Task brief: Copy out the lines word for word, from the first line through the line containing "pos(351,61)", including both.

──────── Data for processing ────────

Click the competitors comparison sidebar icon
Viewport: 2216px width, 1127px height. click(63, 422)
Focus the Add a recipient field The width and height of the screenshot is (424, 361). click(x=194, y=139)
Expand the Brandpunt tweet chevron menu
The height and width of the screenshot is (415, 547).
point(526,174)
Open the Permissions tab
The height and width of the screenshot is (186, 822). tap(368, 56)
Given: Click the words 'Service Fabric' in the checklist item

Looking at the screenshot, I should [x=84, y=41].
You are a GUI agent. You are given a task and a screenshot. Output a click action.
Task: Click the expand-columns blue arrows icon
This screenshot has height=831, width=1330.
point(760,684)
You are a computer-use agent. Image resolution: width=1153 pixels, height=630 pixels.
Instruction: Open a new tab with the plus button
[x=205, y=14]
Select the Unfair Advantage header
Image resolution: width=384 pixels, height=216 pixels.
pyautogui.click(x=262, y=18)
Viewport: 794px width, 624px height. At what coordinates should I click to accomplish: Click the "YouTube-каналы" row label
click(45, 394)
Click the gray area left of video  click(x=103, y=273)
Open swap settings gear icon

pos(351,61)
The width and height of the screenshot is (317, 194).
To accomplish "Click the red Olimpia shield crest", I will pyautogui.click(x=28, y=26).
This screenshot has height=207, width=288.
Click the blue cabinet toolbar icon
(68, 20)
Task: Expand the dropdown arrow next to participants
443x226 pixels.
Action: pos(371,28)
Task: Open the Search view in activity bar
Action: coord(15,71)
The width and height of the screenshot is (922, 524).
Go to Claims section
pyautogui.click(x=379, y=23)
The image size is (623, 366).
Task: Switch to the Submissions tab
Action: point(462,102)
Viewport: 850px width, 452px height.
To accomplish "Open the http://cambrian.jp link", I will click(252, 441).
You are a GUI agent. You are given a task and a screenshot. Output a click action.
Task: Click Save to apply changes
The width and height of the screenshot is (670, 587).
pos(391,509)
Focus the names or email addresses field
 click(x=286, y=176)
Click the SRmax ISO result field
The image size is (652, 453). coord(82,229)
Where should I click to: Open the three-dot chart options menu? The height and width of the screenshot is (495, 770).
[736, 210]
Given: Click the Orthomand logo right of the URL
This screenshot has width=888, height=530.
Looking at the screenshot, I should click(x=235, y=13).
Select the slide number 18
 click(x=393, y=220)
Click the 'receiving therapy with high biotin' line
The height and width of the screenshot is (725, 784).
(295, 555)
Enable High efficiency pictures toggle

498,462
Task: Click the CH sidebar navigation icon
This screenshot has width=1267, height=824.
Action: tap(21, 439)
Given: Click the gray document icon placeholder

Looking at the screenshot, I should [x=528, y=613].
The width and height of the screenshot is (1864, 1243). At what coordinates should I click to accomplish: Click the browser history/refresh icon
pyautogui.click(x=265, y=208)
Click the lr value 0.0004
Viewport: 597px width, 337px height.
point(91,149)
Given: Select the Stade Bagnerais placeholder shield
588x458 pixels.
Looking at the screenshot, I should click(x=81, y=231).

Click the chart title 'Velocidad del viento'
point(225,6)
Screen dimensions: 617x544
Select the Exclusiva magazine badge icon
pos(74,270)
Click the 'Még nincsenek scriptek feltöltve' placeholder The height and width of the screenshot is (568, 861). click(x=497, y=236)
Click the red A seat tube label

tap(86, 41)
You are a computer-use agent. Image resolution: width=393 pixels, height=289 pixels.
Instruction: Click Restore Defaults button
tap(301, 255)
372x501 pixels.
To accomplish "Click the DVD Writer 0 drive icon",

────────

Response to the task:
Click the competitors comparison sidebar icon
Viewport: 2216px width, 1127px height. click(63, 422)
Focus the Add a recipient field The width and height of the screenshot is (424, 361). click(x=194, y=139)
Expand the Brandpunt tweet chevron menu
The height and width of the screenshot is (415, 547).
point(526,174)
Open the Permissions tab
The height and width of the screenshot is (186, 822). tap(368, 56)
Given: Click the words 'Service Fabric' in the checklist item

Looking at the screenshot, I should [x=84, y=41].
You are a GUI agent. You are given a task and a screenshot. Output a click action.
Task: Click the expand-columns blue arrows icon
This screenshot has height=831, width=1330.
point(760,684)
You are a computer-use agent. Image resolution: width=1153 pixels, height=630 pixels.
Instruction: Open a new tab with the plus button
[x=205, y=14]
Select the Unfair Advantage header
Image resolution: width=384 pixels, height=216 pixels.
pyautogui.click(x=262, y=18)
Viewport: 794px width, 624px height. At what coordinates should I click to accomplish: Click the "YouTube-каналы" row label
click(45, 394)
Click the gray area left of video  click(x=103, y=273)
Open swap settings gear icon

pos(351,61)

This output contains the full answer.